> _Task instructions_:
The lines from the first line of the entries through the line containing "Image resolution: width=1125" are to be repeated exactly, with both of those lines included.

[Saved data entries]
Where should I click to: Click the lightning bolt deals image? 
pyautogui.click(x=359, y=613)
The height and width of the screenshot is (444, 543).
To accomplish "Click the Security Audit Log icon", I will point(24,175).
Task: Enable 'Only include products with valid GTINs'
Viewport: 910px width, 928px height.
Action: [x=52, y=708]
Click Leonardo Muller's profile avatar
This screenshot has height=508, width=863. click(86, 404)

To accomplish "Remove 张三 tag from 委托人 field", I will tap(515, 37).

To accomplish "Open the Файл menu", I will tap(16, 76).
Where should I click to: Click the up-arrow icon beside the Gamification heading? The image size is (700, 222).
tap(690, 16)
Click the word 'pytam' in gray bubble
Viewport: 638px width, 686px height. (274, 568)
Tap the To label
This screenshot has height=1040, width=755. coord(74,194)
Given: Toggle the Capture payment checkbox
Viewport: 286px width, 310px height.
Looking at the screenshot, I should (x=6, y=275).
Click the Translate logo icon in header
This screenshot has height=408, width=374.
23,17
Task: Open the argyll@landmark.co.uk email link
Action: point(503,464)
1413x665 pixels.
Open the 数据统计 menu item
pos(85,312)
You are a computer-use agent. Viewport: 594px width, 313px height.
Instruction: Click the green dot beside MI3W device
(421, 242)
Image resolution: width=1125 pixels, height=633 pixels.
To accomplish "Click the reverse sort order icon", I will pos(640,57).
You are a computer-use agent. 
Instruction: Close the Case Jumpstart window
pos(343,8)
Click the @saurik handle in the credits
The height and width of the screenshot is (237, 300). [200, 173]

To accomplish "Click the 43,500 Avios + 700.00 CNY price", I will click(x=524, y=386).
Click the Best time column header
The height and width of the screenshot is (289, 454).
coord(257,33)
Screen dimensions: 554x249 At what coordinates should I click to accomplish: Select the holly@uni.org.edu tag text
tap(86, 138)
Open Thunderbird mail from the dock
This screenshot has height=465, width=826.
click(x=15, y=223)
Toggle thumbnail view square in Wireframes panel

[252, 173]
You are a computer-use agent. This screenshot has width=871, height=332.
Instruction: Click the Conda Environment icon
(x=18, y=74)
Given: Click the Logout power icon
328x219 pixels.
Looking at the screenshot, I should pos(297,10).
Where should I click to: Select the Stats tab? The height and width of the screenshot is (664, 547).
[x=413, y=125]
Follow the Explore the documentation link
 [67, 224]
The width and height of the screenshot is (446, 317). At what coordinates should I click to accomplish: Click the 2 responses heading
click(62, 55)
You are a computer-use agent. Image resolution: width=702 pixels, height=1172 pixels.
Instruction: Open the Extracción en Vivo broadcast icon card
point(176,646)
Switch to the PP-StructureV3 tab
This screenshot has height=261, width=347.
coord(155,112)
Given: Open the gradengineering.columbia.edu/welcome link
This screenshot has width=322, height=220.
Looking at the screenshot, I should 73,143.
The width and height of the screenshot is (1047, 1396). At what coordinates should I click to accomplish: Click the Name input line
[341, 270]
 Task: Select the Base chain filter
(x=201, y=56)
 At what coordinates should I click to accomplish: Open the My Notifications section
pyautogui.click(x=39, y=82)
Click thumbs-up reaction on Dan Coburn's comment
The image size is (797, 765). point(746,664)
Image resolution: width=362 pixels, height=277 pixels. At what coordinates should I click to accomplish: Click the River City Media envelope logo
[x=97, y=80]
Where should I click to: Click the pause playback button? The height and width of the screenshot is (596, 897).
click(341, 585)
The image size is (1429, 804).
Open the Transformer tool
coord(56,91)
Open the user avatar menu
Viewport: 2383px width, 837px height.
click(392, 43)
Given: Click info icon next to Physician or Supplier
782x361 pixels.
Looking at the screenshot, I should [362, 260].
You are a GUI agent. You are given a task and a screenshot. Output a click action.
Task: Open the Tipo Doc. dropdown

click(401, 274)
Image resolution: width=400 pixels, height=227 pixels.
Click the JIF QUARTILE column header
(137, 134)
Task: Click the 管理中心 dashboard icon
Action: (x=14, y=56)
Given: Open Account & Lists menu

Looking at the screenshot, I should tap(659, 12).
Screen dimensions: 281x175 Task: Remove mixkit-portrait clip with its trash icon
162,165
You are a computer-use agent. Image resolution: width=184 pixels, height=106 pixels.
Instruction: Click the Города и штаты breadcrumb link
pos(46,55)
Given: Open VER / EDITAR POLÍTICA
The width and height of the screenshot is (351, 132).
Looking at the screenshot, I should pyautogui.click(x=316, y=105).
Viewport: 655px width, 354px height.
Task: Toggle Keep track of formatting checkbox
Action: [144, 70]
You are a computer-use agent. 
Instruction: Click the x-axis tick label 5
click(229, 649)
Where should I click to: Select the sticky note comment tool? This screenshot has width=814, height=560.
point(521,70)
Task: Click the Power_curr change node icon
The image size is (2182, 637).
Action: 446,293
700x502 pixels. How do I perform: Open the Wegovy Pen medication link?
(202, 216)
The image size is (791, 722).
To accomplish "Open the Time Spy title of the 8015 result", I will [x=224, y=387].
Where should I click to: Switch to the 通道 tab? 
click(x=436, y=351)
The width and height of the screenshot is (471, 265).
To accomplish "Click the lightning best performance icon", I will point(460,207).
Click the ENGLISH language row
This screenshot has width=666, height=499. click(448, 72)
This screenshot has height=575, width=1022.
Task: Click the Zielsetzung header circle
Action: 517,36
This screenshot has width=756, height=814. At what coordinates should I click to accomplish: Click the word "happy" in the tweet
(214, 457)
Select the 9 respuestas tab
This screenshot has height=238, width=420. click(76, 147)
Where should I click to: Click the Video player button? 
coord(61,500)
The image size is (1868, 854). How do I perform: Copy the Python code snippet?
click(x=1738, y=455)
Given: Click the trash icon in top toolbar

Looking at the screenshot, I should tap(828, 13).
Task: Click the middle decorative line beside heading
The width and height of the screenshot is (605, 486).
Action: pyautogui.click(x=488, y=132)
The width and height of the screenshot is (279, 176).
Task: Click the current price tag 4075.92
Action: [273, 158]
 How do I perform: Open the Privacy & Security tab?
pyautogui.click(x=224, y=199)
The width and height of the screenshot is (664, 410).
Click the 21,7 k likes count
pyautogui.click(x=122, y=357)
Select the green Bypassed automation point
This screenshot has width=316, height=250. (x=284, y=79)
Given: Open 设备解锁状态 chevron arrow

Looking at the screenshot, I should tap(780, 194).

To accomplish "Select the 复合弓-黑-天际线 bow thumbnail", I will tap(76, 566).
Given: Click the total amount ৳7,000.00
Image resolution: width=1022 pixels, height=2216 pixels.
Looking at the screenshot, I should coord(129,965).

> _Exercise response_:
Where should I click to: Click the lightning bolt deals image? 
pyautogui.click(x=359, y=613)
The height and width of the screenshot is (444, 543).
To accomplish "Click the Security Audit Log icon", I will point(24,175).
Task: Enable 'Only include products with valid GTINs'
Viewport: 910px width, 928px height.
Action: [x=52, y=708]
Click Leonardo Muller's profile avatar
This screenshot has height=508, width=863. click(86, 404)

To accomplish "Remove 张三 tag from 委托人 field", I will tap(515, 37).

To accomplish "Open the Файл menu", I will tap(16, 76).
Where should I click to: Click the up-arrow icon beside the Gamification heading? The image size is (700, 222).
tap(690, 16)
Click the word 'pytam' in gray bubble
Viewport: 638px width, 686px height. (274, 568)
Tap the To label
This screenshot has height=1040, width=755. coord(74,194)
Given: Toggle the Capture payment checkbox
Viewport: 286px width, 310px height.
Looking at the screenshot, I should (x=6, y=275).
Click the Translate logo icon in header
This screenshot has height=408, width=374.
23,17
Task: Open the argyll@landmark.co.uk email link
Action: point(503,464)
1413x665 pixels.
Open the 数据统计 menu item
pos(85,312)
You are a computer-use agent. Viewport: 594px width, 313px height.
Instruction: Click the green dot beside MI3W device
(421, 242)
Image resolution: width=1125 pixels, height=633 pixels.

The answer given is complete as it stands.